Content starts

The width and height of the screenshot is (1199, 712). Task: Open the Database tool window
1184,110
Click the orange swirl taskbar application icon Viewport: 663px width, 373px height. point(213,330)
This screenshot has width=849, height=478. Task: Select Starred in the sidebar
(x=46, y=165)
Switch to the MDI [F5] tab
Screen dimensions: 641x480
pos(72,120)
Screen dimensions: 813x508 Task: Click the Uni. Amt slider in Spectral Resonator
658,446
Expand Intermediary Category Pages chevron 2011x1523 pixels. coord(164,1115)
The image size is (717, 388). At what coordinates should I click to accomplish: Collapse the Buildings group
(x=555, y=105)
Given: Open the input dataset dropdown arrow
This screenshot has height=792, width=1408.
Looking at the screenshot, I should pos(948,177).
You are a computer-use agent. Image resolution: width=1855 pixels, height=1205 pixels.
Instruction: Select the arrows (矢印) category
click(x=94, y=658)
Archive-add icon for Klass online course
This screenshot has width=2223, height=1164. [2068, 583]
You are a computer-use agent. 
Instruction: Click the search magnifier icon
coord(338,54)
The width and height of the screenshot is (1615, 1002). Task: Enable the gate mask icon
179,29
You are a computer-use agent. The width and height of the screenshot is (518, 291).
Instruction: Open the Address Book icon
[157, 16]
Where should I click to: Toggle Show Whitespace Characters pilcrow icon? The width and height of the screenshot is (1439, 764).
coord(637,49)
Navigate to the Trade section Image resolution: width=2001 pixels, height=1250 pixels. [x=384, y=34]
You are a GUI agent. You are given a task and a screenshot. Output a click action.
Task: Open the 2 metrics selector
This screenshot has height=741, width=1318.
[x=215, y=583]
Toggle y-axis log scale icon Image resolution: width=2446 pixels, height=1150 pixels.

Content ends

WHAT TO DO –
Give back the entire listing exactly as it was written.

YOUR RESPONSE –
The width and height of the screenshot is (1199, 712). Task: Open the Database tool window
1184,110
Click the orange swirl taskbar application icon Viewport: 663px width, 373px height. point(213,330)
This screenshot has width=849, height=478. Task: Select Starred in the sidebar
(x=46, y=165)
Switch to the MDI [F5] tab
Screen dimensions: 641x480
pos(72,120)
Screen dimensions: 813x508 Task: Click the Uni. Amt slider in Spectral Resonator
658,446
Expand Intermediary Category Pages chevron 2011x1523 pixels. coord(164,1115)
The image size is (717, 388). At what coordinates should I click to accomplish: Collapse the Buildings group
(x=555, y=105)
Given: Open the input dataset dropdown arrow
This screenshot has height=792, width=1408.
Looking at the screenshot, I should pos(948,177).
You are a computer-use agent. Image resolution: width=1855 pixels, height=1205 pixels.
Instruction: Select the arrows (矢印) category
click(x=94, y=658)
Archive-add icon for Klass online course
This screenshot has width=2223, height=1164. [2068, 583]
You are a computer-use agent. 
Instruction: Click the search magnifier icon
coord(338,54)
The width and height of the screenshot is (1615, 1002). Task: Enable the gate mask icon
179,29
You are a computer-use agent. The width and height of the screenshot is (518, 291).
Instruction: Open the Address Book icon
[157, 16]
Where should I click to: Toggle Show Whitespace Characters pilcrow icon? The width and height of the screenshot is (1439, 764).
coord(637,49)
Navigate to the Trade section Image resolution: width=2001 pixels, height=1250 pixels. [x=384, y=34]
You are a GUI agent. You are given a task and a screenshot. Output a click action.
Task: Open the 2 metrics selector
This screenshot has height=741, width=1318.
[x=215, y=583]
Toggle y-axis log scale icon Image resolution: width=2446 pixels, height=1150 pixels.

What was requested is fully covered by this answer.